Box, Inc. announced the general availability of Box Extract. Powered by leading generative AI models from companies like Google, Anthropic, and OpenAI, and combined with advanced agentic capabilities, Box Extract enables enterprises to intelligently and securely pull the most valuable information from content and save it as metadata in Box. With Box Extract, it is now easier than ever for enterprises to automate workflows, accelerate decision-making, and power faster access to information and insights.
Box Extract enables organizations to turn unstructured content into structured, usable data, delivering real-world impact by having their content actively work for them across their most important lines of business. Box Extract pairs enterprise-grade security controls with the deep subject matter expertise of employees to extract data from unstructured sources and transform it into actionable insights securely. By mining information from sources such as account forms, insurance illustrations, and commission statements, organizations have achieved gains in both efficiency and accuracy.
Box Extract combines the latest AI models from Google, Anthropic, and OpenAI, with advanced agentic capabilities to deliver accurate extraction from complex documents. Box?s agentic approach enables Box Extract to understand document structure and meaning, break it down into components, such as paragraphs, tables, or charts, and then pull out the most important information. Teams can create custom Extract Agents tailored to their business needs and deploy them securely at scale across a wide range of content.
These Box Extract Agents give customers the flexibility to store structured data alongside unstructured content as custom metadata, which can also be exported or synced to other systems such as Databricks and Snowflake. The information pulled out by Box Extract is stored alongside content on Box, and enables enterprises to quickly make decisions using metadata-powered dashboards and views within Box Apps; automate workflows end-to-end on Box with Box Relay today, and with Box Automate in the future; streamline content discovery and faster search for every Box user; surface and extend usage of metadata into 3rd party and custom applications. Financial services firms can use Box Extract for loan origination, enabling the extraction of due dates and loan terms to accelerate payments, reconciliation, and loan servicing; government and public sector agencies can use Box Extract on permits, public records, grants, contracts, and benefits documents to extract important details like permit types, fees, and inspection dates, streamlining compliance and accelerating service delivery across departments; media and entertainment teams can use Box Extract to automatically extract details including titles, writers, versions, rights holders, and scene keywords, from production files and creative assets, including scripts, talent agreements, and client briefs to quickly search for specific scenes and efficiently manage digital assets; insurance carriers can use Box Extract to automatically extract critical information from accident reports and hospital bills, and apply it as metadata in Box, helping investigators move faster, reduce manual review, and accelerate claim creation; legal teams can use Box Extract to process long contracts and identify different language and clauses.
Box Extract automatically captures key contract details, such as counterparty names, expiration dates, renewal terms, clauses, and obligation deadlines, and applies them as metadata, enabling enhanced contract management.
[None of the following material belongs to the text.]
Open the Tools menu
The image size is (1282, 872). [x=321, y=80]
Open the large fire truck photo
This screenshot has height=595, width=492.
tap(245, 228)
The ability to create and manage custom Extract Agents with Box Extract is now available to Box customers through the Enterprise Advanced plan. Within the Box Extract offering, customers can choose between the Standard Extract Agent, which streamlines simple data capture for faster and more cost-efficient results, and the Enhanced Extract Agent, which takes dedicated steps based on multimodal document structure, delivers deeper reasoning, and can handle large, complex, or highly variable documents.